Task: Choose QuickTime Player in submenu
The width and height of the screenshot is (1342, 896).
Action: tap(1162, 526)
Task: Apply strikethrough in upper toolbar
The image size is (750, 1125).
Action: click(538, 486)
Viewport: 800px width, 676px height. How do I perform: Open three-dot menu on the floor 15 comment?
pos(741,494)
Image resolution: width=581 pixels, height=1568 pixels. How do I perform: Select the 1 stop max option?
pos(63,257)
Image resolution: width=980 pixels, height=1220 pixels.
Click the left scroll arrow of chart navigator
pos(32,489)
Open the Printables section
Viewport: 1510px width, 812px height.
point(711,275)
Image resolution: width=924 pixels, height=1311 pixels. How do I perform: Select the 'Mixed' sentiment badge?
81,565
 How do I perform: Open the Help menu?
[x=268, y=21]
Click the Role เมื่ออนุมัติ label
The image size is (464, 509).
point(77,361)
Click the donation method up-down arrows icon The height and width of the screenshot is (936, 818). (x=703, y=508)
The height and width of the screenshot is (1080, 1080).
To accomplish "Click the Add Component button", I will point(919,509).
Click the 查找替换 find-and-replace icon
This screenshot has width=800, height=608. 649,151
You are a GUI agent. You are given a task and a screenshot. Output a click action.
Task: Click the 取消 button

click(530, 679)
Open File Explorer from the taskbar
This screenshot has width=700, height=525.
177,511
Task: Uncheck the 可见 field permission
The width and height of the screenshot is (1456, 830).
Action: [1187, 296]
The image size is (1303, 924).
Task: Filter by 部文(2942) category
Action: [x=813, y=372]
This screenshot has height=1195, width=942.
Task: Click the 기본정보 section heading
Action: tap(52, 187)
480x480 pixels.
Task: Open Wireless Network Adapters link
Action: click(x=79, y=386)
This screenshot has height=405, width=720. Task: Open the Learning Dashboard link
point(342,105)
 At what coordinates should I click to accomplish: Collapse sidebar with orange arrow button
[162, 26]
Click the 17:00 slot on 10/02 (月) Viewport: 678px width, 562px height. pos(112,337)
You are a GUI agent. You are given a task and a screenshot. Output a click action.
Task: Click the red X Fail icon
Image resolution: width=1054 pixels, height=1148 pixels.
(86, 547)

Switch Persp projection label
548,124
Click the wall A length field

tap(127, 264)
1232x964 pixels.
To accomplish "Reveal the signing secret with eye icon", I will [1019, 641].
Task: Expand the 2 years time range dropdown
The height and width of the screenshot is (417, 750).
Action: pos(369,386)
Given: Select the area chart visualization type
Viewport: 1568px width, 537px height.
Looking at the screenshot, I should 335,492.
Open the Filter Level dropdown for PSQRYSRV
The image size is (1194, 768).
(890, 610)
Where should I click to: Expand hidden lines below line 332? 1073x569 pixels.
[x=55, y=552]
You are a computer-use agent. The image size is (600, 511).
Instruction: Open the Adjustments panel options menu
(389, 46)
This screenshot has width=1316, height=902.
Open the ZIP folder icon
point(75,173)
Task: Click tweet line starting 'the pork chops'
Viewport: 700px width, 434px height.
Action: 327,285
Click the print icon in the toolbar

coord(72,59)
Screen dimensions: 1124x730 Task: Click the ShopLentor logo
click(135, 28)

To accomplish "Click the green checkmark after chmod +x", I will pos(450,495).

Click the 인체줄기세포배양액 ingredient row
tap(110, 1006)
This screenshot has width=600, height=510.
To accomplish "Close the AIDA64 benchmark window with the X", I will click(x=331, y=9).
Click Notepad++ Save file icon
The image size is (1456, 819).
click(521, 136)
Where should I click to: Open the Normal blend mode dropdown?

□ □ □

_WORK TO BE COMPLETED_:
Can you update the listing above so that every "Image resolution" reads "Screen resolution", with nothing else changed?

_SOLUTION TO THIS PROBLEM_:
Task: Choose QuickTime Player in submenu
The width and height of the screenshot is (1342, 896).
Action: tap(1162, 526)
Task: Apply strikethrough in upper toolbar
The image size is (750, 1125).
Action: click(538, 486)
Viewport: 800px width, 676px height. How do I perform: Open three-dot menu on the floor 15 comment?
pos(741,494)
Screen resolution: width=581 pixels, height=1568 pixels. How do I perform: Select the 1 stop max option?
pos(63,257)
Screen resolution: width=980 pixels, height=1220 pixels.
Click the left scroll arrow of chart navigator
pos(32,489)
Open the Printables section
Viewport: 1510px width, 812px height.
point(711,275)
Screen resolution: width=924 pixels, height=1311 pixels. How do I perform: Select the 'Mixed' sentiment badge?
81,565
 How do I perform: Open the Help menu?
[x=268, y=21]
Click the Role เมื่ออนุมัติ label
The image size is (464, 509).
point(77,361)
Click the donation method up-down arrows icon The height and width of the screenshot is (936, 818). (x=703, y=508)
The height and width of the screenshot is (1080, 1080).
To accomplish "Click the Add Component button", I will point(919,509).
Click the 查找替换 find-and-replace icon
This screenshot has width=800, height=608. 649,151
You are a GUI agent. You are given a task and a screenshot. Output a click action.
Task: Click the 取消 button

click(530, 679)
Open File Explorer from the taskbar
This screenshot has width=700, height=525.
177,511
Task: Uncheck the 可见 field permission
The width and height of the screenshot is (1456, 830).
Action: [1187, 296]
The image size is (1303, 924).
Task: Filter by 部文(2942) category
Action: [x=813, y=372]
This screenshot has height=1195, width=942.
Task: Click the 기본정보 section heading
Action: tap(52, 187)
480x480 pixels.
Task: Open Wireless Network Adapters link
Action: click(x=79, y=386)
This screenshot has height=405, width=720. Task: Open the Learning Dashboard link
point(342,105)
 At what coordinates should I click to accomplish: Collapse sidebar with orange arrow button
[162, 26]
Click the 17:00 slot on 10/02 (月) Viewport: 678px width, 562px height. pos(112,337)
You are a GUI agent. You are given a task and a screenshot. Output a click action.
Task: Click the red X Fail icon
Screen resolution: width=1054 pixels, height=1148 pixels.
(86, 547)

Switch Persp projection label
548,124
Click the wall A length field

tap(127, 264)
1232x964 pixels.
To accomplish "Reveal the signing secret with eye icon", I will [1019, 641].
Task: Expand the 2 years time range dropdown
The height and width of the screenshot is (417, 750).
Action: pos(369,386)
Given: Select the area chart visualization type
Viewport: 1568px width, 537px height.
Looking at the screenshot, I should 335,492.
Open the Filter Level dropdown for PSQRYSRV
The image size is (1194, 768).
(890, 610)
Where should I click to: Expand hidden lines below line 332? 1073x569 pixels.
[x=55, y=552]
You are a computer-use agent. The image size is (600, 511).
Instruction: Open the Adjustments panel options menu
(389, 46)
This screenshot has width=1316, height=902.
Open the ZIP folder icon
point(75,173)
Task: Click tweet line starting 'the pork chops'
Viewport: 700px width, 434px height.
Action: 327,285
Click the print icon in the toolbar

coord(72,59)
Screen dimensions: 1124x730 Task: Click the ShopLentor logo
click(135, 28)

To accomplish "Click the green checkmark after chmod +x", I will pos(450,495).

Click the 인체줄기세포배양액 ingredient row
tap(110, 1006)
This screenshot has width=600, height=510.
To accomplish "Close the AIDA64 benchmark window with the X", I will click(x=331, y=9).
Click Notepad++ Save file icon
The image size is (1456, 819).
click(521, 136)
Where should I click to: Open the Normal blend mode dropdown?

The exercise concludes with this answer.